#### Goal of the exercise:
Copy the data below word for word, line by line, changing nothing.

══ Provided data ══

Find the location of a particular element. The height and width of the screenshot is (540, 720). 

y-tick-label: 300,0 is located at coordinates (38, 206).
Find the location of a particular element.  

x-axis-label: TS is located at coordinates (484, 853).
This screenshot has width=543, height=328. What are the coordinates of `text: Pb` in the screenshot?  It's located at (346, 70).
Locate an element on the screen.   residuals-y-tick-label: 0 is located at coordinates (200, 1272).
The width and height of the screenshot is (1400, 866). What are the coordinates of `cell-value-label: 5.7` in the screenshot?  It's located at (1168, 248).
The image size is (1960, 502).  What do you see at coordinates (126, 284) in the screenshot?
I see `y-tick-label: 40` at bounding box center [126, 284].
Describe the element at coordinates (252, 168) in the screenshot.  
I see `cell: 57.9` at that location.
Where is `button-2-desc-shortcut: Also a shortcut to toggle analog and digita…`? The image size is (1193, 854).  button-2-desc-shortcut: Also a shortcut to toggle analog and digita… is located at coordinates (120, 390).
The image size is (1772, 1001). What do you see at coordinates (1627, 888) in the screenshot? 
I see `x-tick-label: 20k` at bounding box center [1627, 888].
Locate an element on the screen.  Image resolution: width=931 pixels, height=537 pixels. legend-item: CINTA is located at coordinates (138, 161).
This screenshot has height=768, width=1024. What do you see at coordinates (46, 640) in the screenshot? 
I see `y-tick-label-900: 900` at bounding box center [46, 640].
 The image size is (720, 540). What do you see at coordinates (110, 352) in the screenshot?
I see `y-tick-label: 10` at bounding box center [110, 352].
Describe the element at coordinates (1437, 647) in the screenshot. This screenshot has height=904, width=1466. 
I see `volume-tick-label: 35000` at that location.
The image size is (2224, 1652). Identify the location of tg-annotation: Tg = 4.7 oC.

═══

#### Reply:
Find the location of a particular element. The height and width of the screenshot is (540, 720). 

y-tick-label: 300,0 is located at coordinates (38, 206).
Find the location of a particular element.  

x-axis-label: TS is located at coordinates (484, 853).
This screenshot has width=543, height=328. What are the coordinates of `text: Pb` in the screenshot?  It's located at (346, 70).
Locate an element on the screen.   residuals-y-tick-label: 0 is located at coordinates (200, 1272).
The width and height of the screenshot is (1400, 866). What are the coordinates of `cell-value-label: 5.7` in the screenshot?  It's located at (1168, 248).
The image size is (1960, 502).  What do you see at coordinates (126, 284) in the screenshot?
I see `y-tick-label: 40` at bounding box center [126, 284].
Describe the element at coordinates (252, 168) in the screenshot.  
I see `cell: 57.9` at that location.
Where is `button-2-desc-shortcut: Also a shortcut to toggle analog and digita…`? The image size is (1193, 854).  button-2-desc-shortcut: Also a shortcut to toggle analog and digita… is located at coordinates (120, 390).
The image size is (1772, 1001). What do you see at coordinates (1627, 888) in the screenshot? 
I see `x-tick-label: 20k` at bounding box center [1627, 888].
Locate an element on the screen.  Image resolution: width=931 pixels, height=537 pixels. legend-item: CINTA is located at coordinates (138, 161).
This screenshot has height=768, width=1024. What do you see at coordinates (46, 640) in the screenshot? 
I see `y-tick-label-900: 900` at bounding box center [46, 640].
 The image size is (720, 540). What do you see at coordinates (110, 352) in the screenshot?
I see `y-tick-label: 10` at bounding box center [110, 352].
Describe the element at coordinates (1437, 647) in the screenshot. This screenshot has height=904, width=1466. 
I see `volume-tick-label: 35000` at that location.
The image size is (2224, 1652). Identify the location of tg-annotation: Tg = 4.7 oC.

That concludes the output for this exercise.